----- Data listing

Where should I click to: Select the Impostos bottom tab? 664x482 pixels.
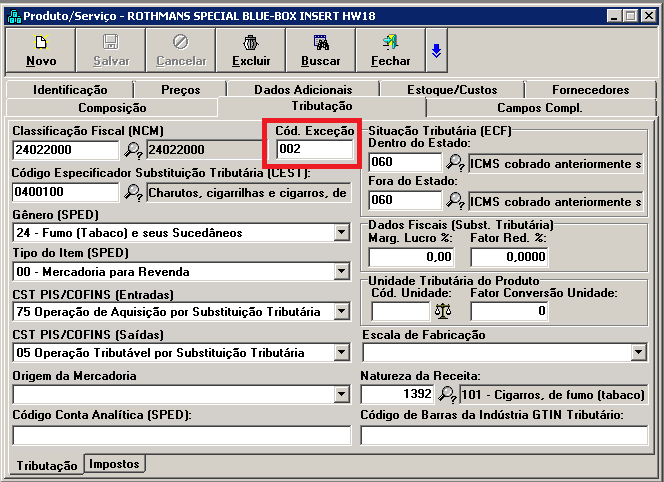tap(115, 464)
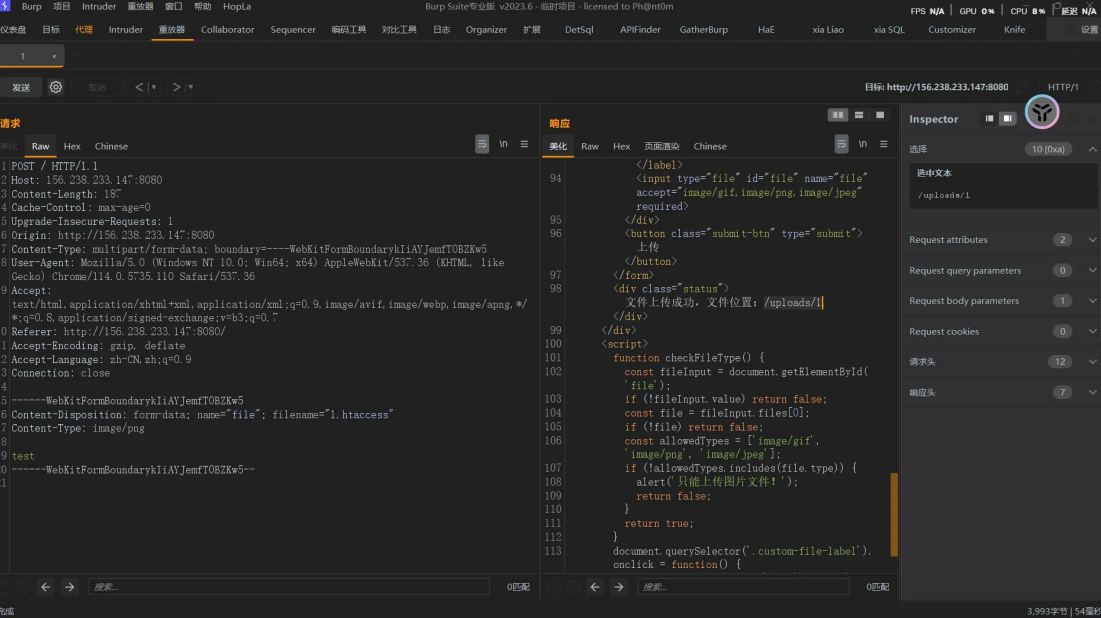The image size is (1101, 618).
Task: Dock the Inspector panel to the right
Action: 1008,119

----------
----- Data listing

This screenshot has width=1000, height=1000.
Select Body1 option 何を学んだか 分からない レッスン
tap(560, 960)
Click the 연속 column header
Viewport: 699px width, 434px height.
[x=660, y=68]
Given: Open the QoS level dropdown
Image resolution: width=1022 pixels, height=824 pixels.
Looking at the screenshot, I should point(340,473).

----------
----- Data listing

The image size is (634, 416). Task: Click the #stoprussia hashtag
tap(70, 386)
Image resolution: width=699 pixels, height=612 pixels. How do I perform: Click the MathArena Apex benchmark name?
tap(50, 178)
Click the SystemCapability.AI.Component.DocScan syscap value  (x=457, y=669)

----------

• **To be done**:
Format everything from the line that contains "Where should I" down to the line that contains "Action: 1008,119" as a numbered list, skipping any blank lines and leaving the pictures out.

• **Result**:
1. Where should I click to: Select the Impostos bottom tab? 664x482 pixels.
2. tap(115, 464)
3. The image size is (1101, 618).
4. Task: Dock the Inspector panel to the right
5. Action: 1008,119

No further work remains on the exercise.